Let's get a random row from the dataframe:

In [None]:
tic, sector, label = get_random_row(df)

In [None]:
tic, sector, label

With that we can now take a look at the light curve of this object:

In [None]:
plot_light_curve(tic, sector)

We can of course also use this function for a non-random object if we specify the TIC and Sector manually:

In [None]:
plot_light_curve(121788685, 40)

The Fourier transformation of our random object looks like this:

In [None]:
plot_periodogram(tic, sector, features=df) # remove features=df if you don't want to see extracted periods

If you want to look at both the light curve and periodogram, you can do it like this:

In [None]:
plot_lc_and_pd(tic, sector)

It is also possible to zoom in on the low frequency regime - this is very useful for some classes but not so much for others:

In [None]:
plot_lc_and_pd(tic, sector, zoom=True)

**To do:** Try running these cells with with different random objects a few times so look at different stars.

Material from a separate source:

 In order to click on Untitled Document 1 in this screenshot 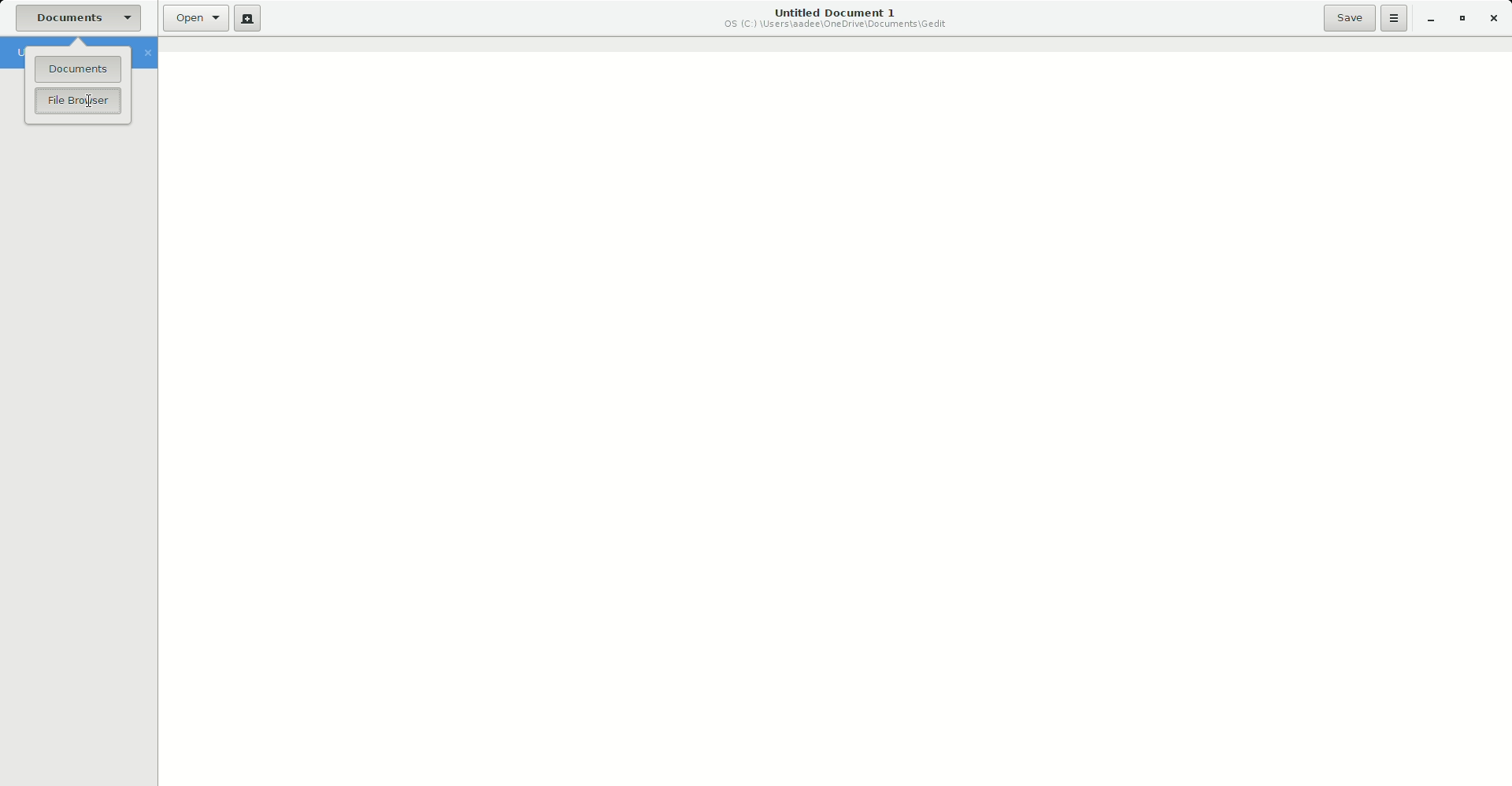, I will do `click(835, 18)`.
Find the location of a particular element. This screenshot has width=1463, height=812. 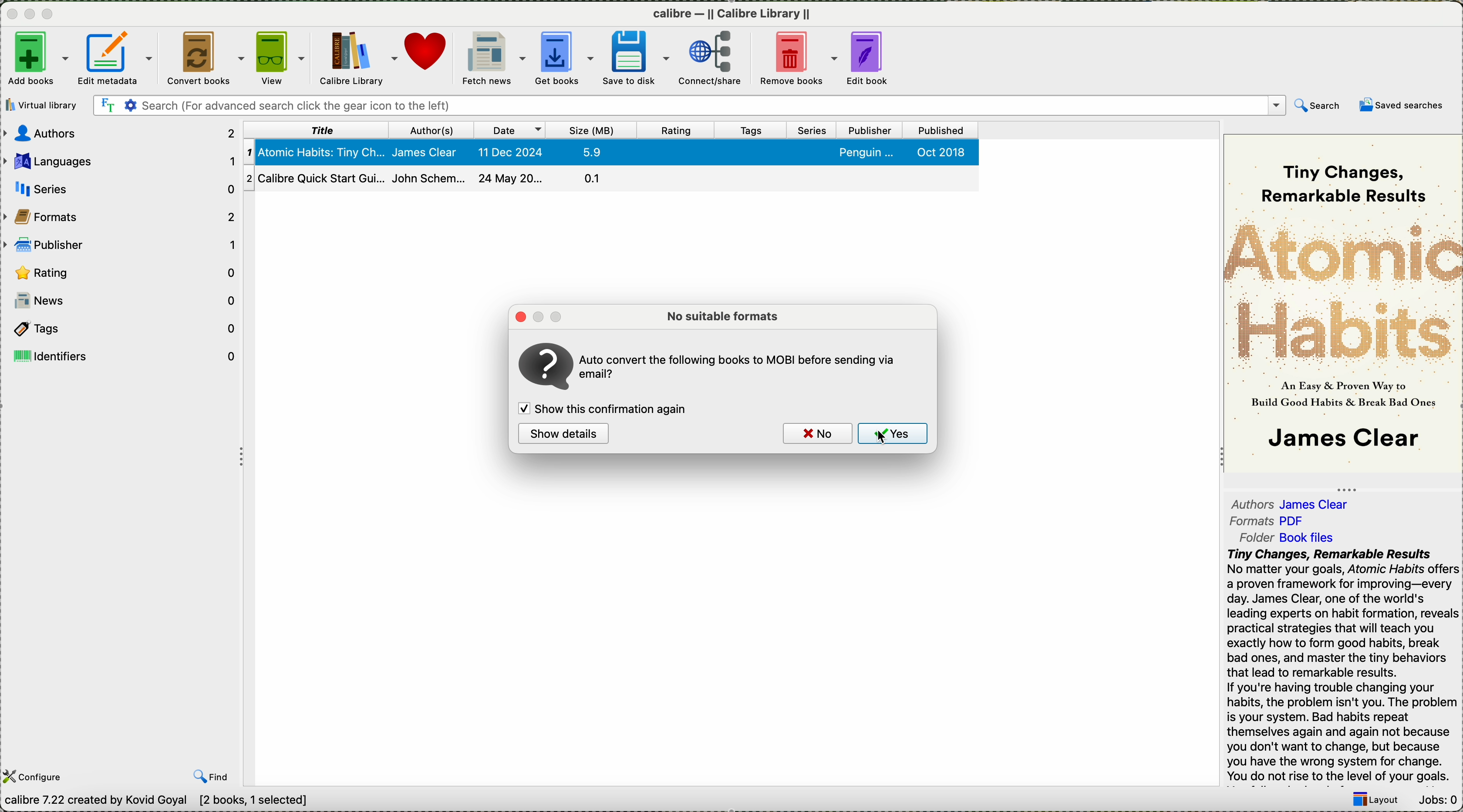

maximize is located at coordinates (50, 14).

**Discuss with your neighbour:** Have you noticed for which classes the zoom-in is more useful?

##### Classification

Let's classify our dataset with a RF classifier:

In [None]:
X = df.drop(columns=['TIC', 'Sector', 'Class'])
y = df['Class']

In [None]:
X_train, X_test, y_train, y_test = train_test_split(X, y, test_size=0.2, random_state=42)

In [None]:
clf = RandomForestClassifier(n_estimators=100, random_state=42)
clf.fit(X_train, y_train)

In [None]:
y_pred = clf.predict(X_test)

In [None]:
print(classification_report(y_test, y_pred))

In [None]:
cm = confusion_matrix(y_test, y_pred)

In [None]:
plt.figure(figsize=(8, 6))
sns.heatmap(cm, annot=True, cmap='Blues', fmt='d', xticklabels=clf.classes_, yticklabels=clf.classes_)
plt.xlabel('Predicted')
plt.ylabel('True')
plt.title('Confusion Matrix')
plt.show()

This might be a bit difficult to interpret since we have different number of objects in our classes. Let's look at the normalized version of the confusion matrix:

In [None]:
cm_normalized = cm.astype('float') / cm.sum(axis=1)[:, np.newaxis]

In [None]:
plt.figure(figsize=(8, 6))
sns.heatmap(cm_normalized, annot=True, cmap='Blues', fmt='.2f', xticklabels=clf.classes_, yticklabels=clf.classes_)
plt.xlabel('Predicted')
plt.ylabel('True')
plt.title('Normalized Confusion Matrix')
# plt.savefig('confusion_matrix.pdf')
plt.show()

**Put in the report:** This confusion matrix.

**Discuss with your neighbour (put in the report):** Why do you think rrlyr_cepheid class is not retrieved well?

**Discuss with your neighbour (put in the report):** Which other two classes, other than with rrlyd_cepheid (!), are most-heavily confused?

In [None]:
importances = clf.feature_importances_
feature_names = X.columns

In [None]:
plt.figure(figsize=(8, 13))
plt.barh(feature_names, importances)
plt.xlabel('Importance')
plt.title('Feature importance')
plt.show()

**Discuss with your neighbour:** What are the most important features? Do you think it makes sense given that it is a dataset of variable stars? The description of features here can help you answer this question: https://feets.readthedocs.io/en/latest/tutorial.html#The-Features

**Discuss with your neighbour:** What do you think about the performance of the classifier as a whole?

**To do for the report:** Plot the distribution of PeriodLS, PeriodLS2, and PeriodLS3 features for all classes (hint: an overlapping histogram with transparent fill works best for this) and discuss. For better readability, you can put different classes on different subplots.

**To do for the report:** Randomly sample 5 objects from each of these two classes, plot their light curves and periodograms and discuss.